DATA UNDER STUDY »
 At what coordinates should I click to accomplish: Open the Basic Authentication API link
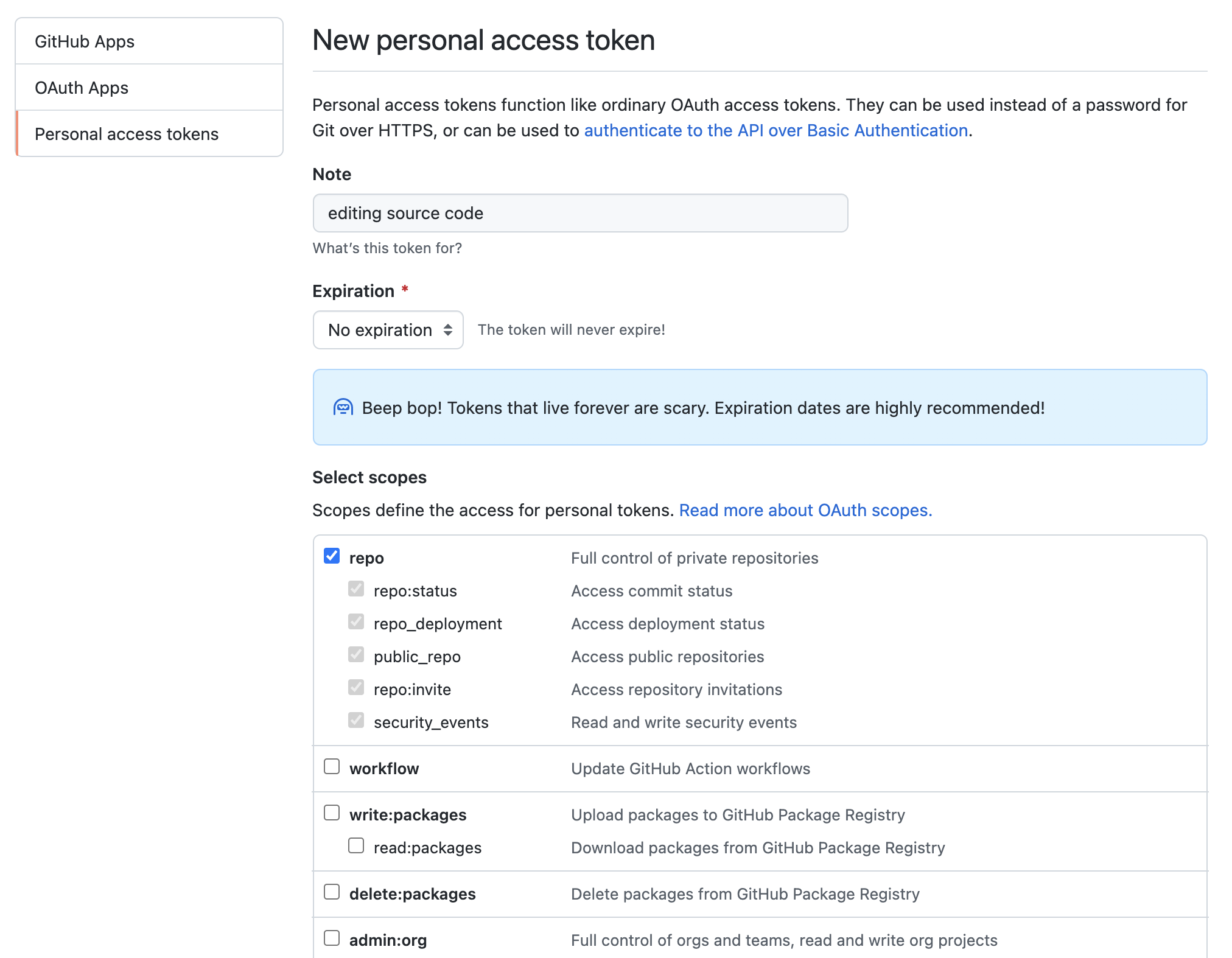pos(775,130)
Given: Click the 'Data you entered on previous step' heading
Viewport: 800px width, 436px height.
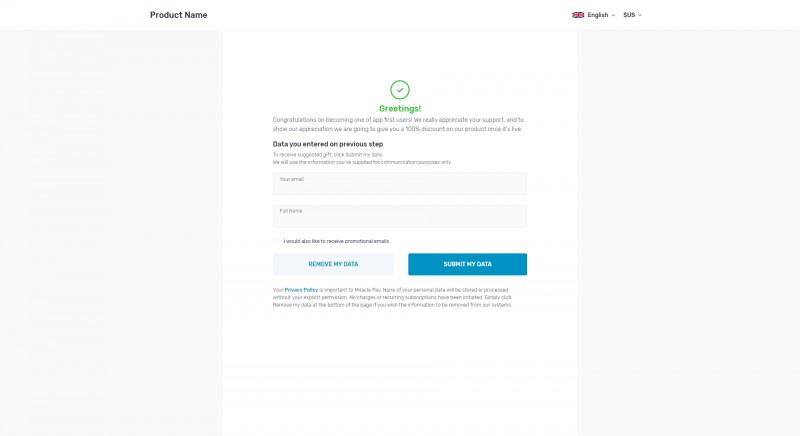Looking at the screenshot, I should click(329, 144).
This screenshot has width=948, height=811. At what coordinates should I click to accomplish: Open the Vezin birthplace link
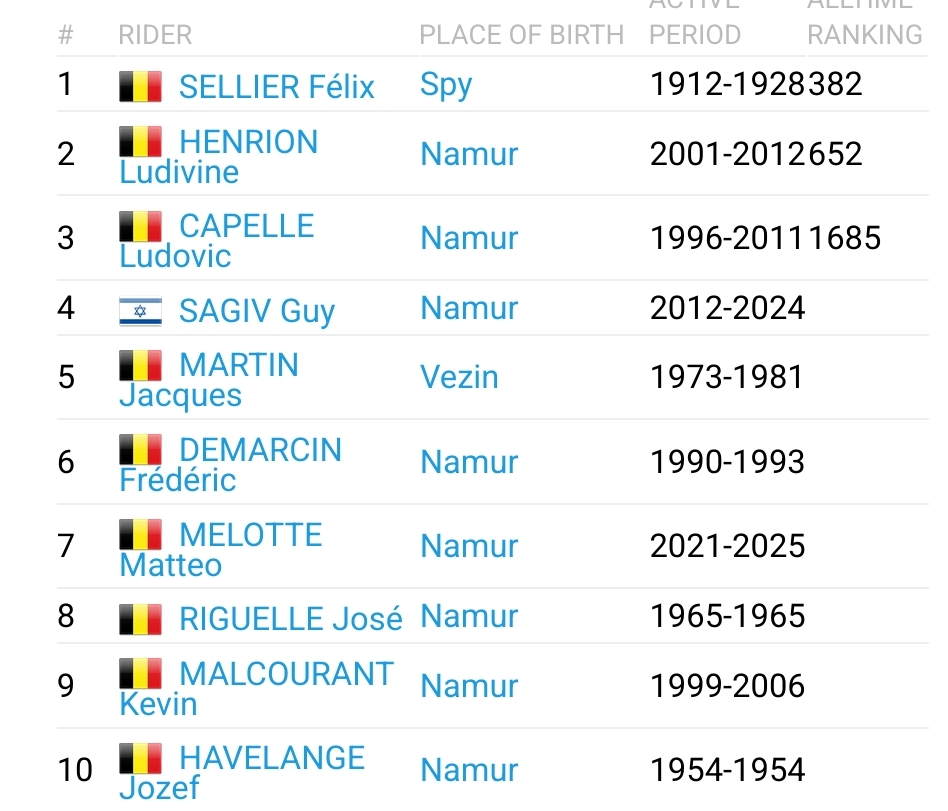(x=459, y=377)

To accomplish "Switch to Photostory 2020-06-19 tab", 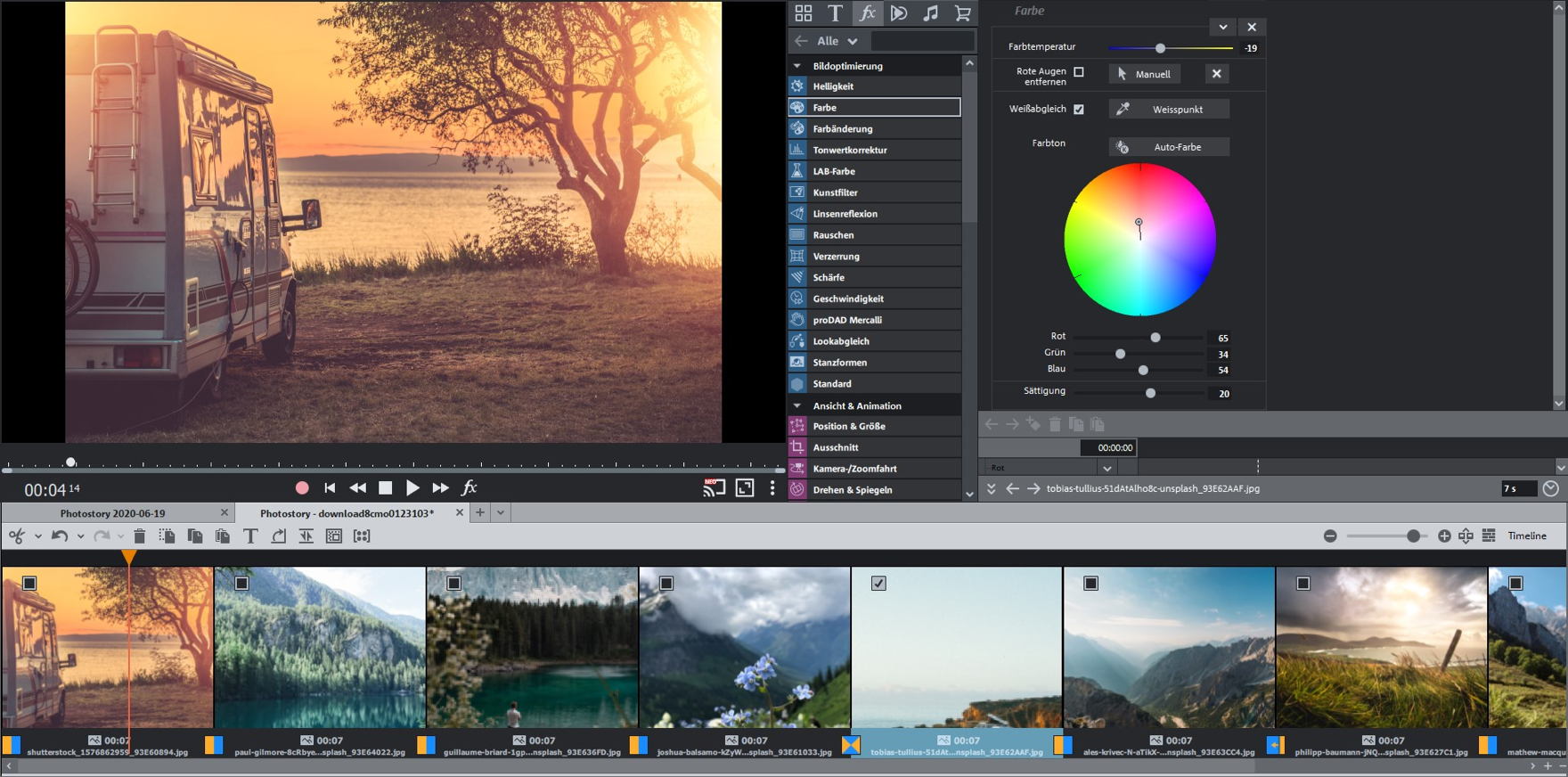I will pyautogui.click(x=112, y=513).
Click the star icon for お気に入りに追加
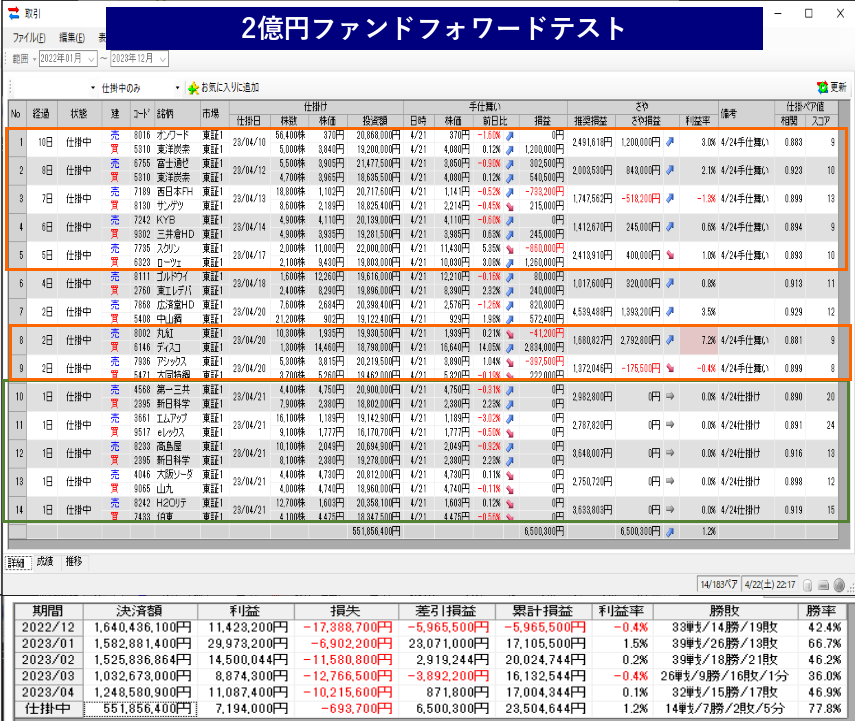856x721 pixels. click(192, 87)
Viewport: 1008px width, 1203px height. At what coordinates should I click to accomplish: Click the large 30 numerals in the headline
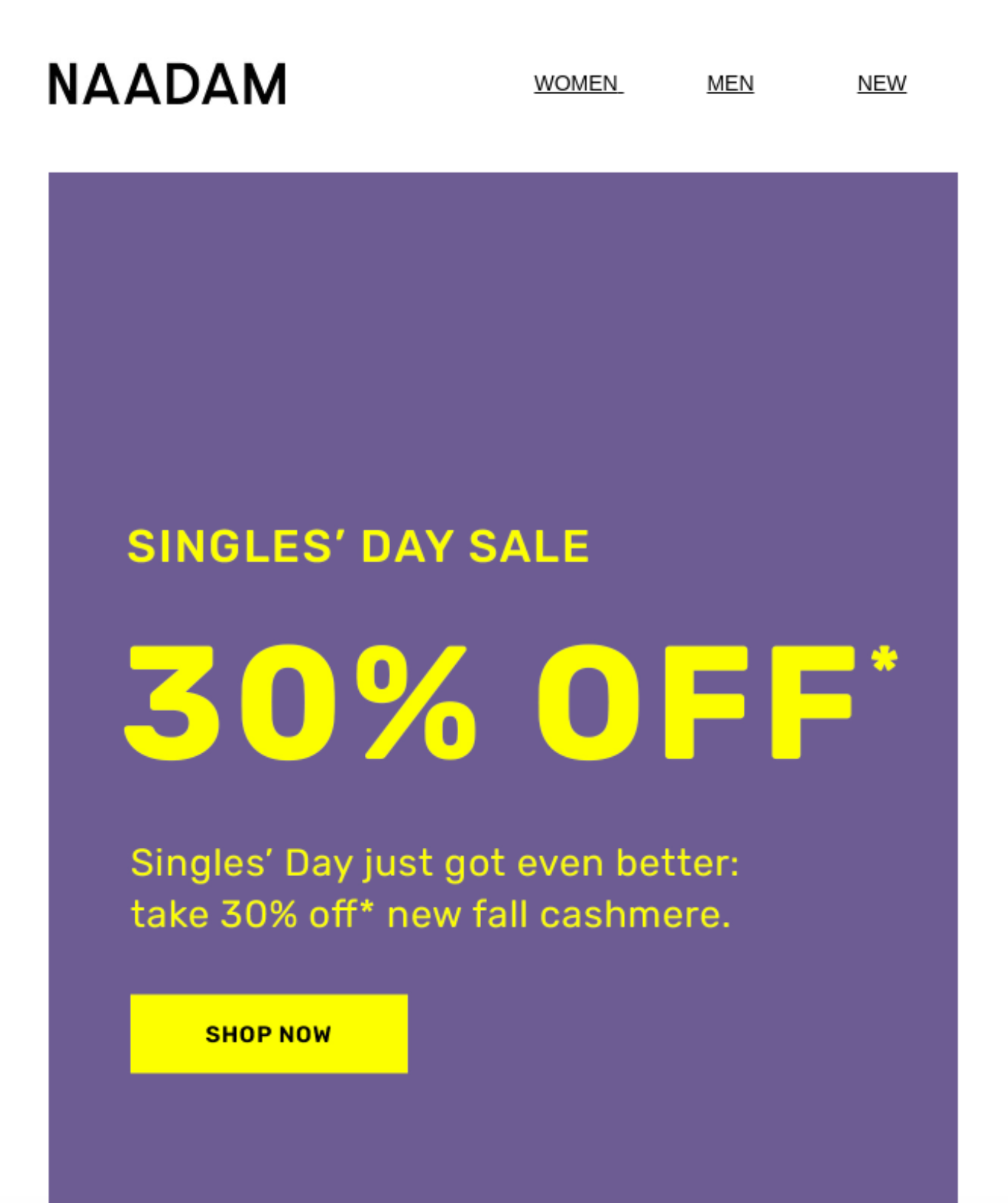226,703
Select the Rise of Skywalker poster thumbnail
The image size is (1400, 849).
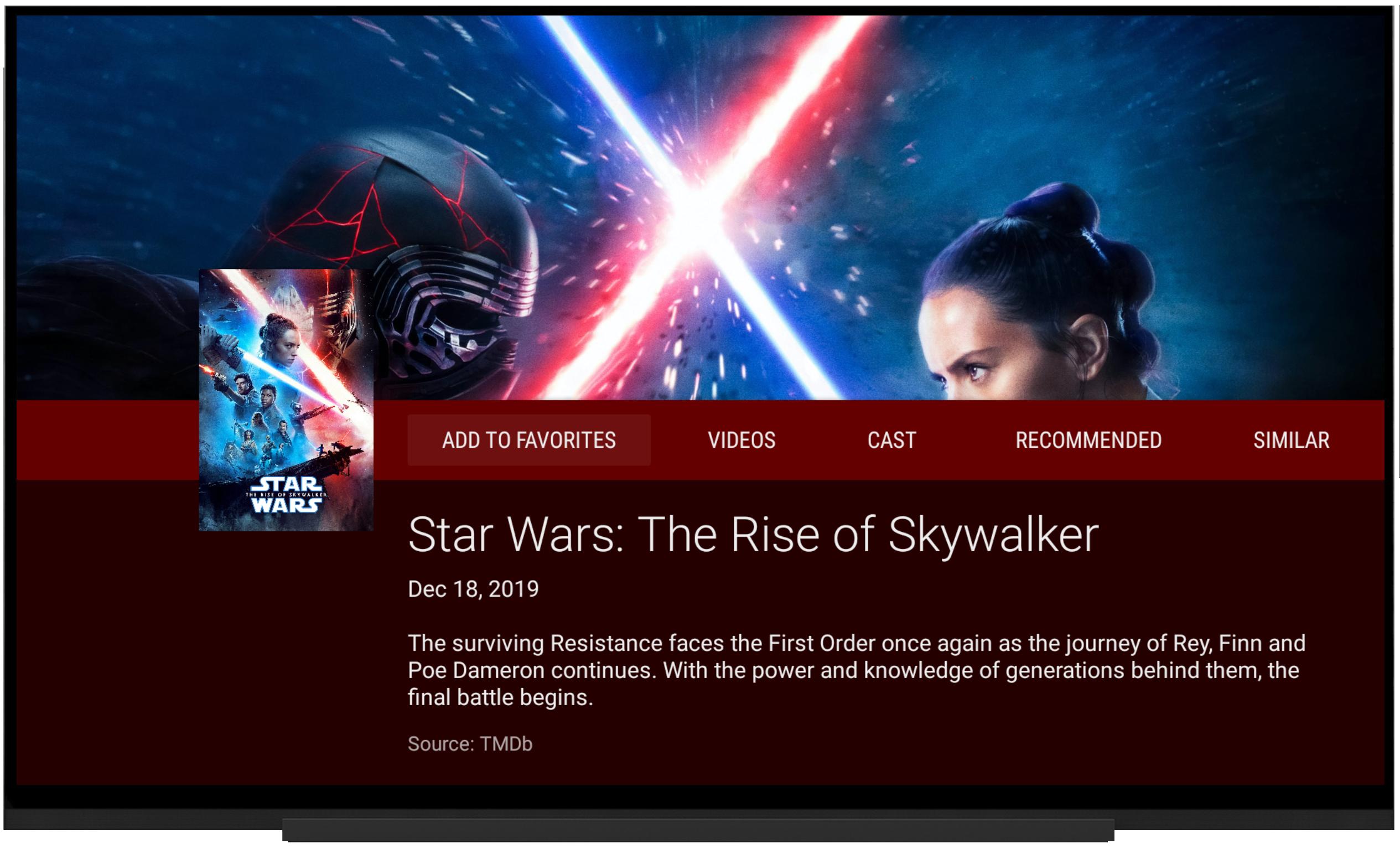click(287, 400)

WHAT YOU WILL DO » Restate word for word only the lines that run from the line holding "Viewport: 1008px width, 1203px" to the end of the data, both ends kept, leaving every picture out.

ANSWER BOX »
Viewport: 1008px width, 1203px height. At what coordinates should I click to accomplish: Click the large 30 numerals in the headline
226,703
Select the Rise of Skywalker poster thumbnail
The image size is (1400, 849).
click(287, 400)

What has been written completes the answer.